Imam and Negm had been on the Egyptian government’s naughty list since 1967, when their musical partnership turned political. Once, in an interview with Shawki, Negm recalled walking with Imam in Cairo right after the Israeli war. They came upon the gate where the last Mamluk Sultan, Tuman Bay II, was hanged, and Negm told Shawki, “That day was very painful. We were lost, not just Imam and I, we were all lost as Egyptians.”
From that moment on, they confronted the state with scathing, trenchant lyrics, and their music was banned from state-run airwaves. But they recorded at hash parties and distributed their music underground throughout Egypt and other Arabic-speaking countries on cassettes, says Shawki. “That started the political turmoil with the government,” he adds. With unveiled contempt, the pair openly criticized President Gamal Abdel Nasser, landing themselves in jail in 1969. Nasser famously said the two would stay in prison for as long as he lived, but he died just three months later. Incoming president Anwar Sadat subsequently released them and other detainees in 1971. And while the singer and poet would be imprisoned several more times under Sadat, nothing could contain their influence. Not time; not even death.

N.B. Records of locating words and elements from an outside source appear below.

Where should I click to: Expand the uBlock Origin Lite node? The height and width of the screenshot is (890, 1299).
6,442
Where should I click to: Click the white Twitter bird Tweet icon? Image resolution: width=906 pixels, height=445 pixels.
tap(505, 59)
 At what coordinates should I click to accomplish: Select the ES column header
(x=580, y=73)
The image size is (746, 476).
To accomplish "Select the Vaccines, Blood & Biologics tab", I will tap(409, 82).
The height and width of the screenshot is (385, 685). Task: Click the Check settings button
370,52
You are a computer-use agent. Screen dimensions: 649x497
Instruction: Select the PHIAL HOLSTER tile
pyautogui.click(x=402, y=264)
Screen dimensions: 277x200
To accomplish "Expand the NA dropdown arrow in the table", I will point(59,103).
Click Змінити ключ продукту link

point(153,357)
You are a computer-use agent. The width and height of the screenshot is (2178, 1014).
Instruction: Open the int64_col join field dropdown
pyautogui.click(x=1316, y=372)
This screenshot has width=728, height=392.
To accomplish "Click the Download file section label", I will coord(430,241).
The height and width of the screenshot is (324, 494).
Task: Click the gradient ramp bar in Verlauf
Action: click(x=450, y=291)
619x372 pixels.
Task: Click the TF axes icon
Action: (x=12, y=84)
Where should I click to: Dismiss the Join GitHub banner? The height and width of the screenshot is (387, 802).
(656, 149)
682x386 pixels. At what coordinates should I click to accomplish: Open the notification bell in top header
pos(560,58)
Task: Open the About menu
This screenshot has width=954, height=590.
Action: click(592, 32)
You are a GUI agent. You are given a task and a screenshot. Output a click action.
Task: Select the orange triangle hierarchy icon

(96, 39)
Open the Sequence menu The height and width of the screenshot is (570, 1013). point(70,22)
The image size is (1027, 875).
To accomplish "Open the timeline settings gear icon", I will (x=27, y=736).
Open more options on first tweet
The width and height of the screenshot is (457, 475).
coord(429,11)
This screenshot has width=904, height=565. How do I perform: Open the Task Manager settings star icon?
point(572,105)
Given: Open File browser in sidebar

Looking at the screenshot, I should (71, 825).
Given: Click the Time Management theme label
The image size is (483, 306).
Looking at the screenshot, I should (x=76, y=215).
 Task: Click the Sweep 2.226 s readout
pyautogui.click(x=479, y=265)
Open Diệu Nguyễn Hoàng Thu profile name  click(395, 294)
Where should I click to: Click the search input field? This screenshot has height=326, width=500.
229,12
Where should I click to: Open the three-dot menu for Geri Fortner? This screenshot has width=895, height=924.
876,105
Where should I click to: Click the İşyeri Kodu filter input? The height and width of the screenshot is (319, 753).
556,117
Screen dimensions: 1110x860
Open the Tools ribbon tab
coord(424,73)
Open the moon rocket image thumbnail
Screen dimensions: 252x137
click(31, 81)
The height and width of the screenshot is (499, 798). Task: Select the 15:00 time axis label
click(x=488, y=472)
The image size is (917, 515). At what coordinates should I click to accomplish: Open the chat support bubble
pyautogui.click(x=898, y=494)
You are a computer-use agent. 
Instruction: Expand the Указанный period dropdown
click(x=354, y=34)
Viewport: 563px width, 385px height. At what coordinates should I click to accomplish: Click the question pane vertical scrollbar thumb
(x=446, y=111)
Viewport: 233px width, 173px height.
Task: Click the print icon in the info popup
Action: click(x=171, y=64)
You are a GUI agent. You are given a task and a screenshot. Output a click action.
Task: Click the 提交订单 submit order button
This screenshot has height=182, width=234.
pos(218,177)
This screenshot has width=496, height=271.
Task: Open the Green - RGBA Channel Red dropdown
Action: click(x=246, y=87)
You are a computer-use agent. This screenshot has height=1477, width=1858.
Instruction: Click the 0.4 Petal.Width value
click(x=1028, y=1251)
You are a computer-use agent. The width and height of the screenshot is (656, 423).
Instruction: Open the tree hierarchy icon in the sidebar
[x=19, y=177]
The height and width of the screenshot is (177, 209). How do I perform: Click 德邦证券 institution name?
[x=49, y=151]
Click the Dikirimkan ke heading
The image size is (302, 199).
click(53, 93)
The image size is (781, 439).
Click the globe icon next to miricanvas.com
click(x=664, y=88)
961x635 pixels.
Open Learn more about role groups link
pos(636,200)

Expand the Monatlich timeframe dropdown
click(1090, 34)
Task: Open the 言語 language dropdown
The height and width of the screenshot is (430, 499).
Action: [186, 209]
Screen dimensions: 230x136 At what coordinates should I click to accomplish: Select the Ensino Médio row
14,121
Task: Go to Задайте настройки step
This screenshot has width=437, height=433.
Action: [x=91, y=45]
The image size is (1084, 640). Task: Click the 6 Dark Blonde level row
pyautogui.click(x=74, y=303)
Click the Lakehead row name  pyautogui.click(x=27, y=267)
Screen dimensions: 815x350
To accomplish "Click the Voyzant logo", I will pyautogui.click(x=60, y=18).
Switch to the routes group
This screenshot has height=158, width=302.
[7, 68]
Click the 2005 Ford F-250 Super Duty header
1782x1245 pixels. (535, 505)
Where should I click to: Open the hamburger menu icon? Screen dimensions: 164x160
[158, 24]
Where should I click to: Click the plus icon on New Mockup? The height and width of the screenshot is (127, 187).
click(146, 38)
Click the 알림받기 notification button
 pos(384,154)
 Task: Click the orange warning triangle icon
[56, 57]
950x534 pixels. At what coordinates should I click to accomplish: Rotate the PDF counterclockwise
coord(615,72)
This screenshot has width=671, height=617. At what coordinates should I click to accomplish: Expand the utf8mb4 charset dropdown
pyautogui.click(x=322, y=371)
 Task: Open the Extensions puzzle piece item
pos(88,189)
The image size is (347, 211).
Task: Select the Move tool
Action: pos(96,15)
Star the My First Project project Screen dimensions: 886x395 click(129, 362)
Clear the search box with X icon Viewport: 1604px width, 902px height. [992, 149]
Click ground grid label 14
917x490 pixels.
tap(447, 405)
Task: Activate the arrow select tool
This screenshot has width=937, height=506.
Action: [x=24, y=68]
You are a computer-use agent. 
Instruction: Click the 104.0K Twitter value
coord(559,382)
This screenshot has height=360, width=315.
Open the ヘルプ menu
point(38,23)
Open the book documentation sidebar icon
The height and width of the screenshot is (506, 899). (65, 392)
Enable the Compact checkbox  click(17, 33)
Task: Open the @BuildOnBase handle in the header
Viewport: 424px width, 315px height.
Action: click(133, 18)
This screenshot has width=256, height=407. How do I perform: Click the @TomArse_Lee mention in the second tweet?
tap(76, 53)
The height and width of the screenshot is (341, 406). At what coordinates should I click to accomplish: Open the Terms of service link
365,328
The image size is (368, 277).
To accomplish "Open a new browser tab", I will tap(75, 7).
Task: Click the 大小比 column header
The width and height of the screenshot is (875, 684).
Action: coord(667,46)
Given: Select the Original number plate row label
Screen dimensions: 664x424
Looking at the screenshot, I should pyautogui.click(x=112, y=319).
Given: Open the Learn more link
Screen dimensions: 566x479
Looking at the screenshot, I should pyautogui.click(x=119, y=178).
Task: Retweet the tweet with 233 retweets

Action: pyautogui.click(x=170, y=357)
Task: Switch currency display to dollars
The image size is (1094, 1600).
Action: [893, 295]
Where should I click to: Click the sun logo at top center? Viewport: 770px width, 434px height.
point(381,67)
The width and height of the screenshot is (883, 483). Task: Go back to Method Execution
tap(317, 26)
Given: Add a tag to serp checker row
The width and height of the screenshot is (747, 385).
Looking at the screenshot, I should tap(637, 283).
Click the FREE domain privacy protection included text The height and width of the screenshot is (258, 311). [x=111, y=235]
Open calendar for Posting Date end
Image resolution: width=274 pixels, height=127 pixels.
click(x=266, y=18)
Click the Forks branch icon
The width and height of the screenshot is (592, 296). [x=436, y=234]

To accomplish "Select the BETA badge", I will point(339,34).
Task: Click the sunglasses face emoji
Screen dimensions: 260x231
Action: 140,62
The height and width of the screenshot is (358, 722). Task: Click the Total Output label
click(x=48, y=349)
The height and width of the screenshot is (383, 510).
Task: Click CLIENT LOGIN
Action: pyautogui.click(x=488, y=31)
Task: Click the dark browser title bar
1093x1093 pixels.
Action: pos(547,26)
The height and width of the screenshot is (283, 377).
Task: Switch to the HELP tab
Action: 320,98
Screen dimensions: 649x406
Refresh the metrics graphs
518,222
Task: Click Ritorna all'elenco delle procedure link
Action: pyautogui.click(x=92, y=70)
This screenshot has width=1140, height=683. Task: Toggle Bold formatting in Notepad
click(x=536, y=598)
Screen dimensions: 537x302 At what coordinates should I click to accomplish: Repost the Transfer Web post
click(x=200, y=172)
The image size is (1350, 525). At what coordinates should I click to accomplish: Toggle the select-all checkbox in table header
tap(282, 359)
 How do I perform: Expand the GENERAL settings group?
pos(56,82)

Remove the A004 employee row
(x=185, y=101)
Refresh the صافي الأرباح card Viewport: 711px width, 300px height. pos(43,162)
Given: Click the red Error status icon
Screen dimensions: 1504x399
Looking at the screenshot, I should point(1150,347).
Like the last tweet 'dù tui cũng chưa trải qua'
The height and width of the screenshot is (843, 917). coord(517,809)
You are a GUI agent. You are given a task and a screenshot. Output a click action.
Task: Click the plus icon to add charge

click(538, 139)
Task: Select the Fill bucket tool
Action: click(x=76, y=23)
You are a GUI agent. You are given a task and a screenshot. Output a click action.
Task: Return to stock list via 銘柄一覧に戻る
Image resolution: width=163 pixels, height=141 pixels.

Sheikh Imam died in 1995, so he didn’t get to see how the Nixon song became a rallying cry on Tahrir Square in Cairo during the 2011 revolution that unseated Hosni Mubarak. But Negm, age 82 at the time, did. “The famous song of the duo Ahmed Fouad Negm and Sheikh Imam, ‘Sharaft ya Nixon Baba’ (Welcome Father Nixon), was heard in the square as protesters gathered at night and whiled away the long, cold hours by singing popular national songs,” according to the book American Studies Encounters the Middle East. Negm died two years later, in late 2013, having seen the power of art.
Their legacy is engraved on the collective Egyptian psyche, says Shawki. “Just the mention of either of their two names would inspire a revolutionary attitude.”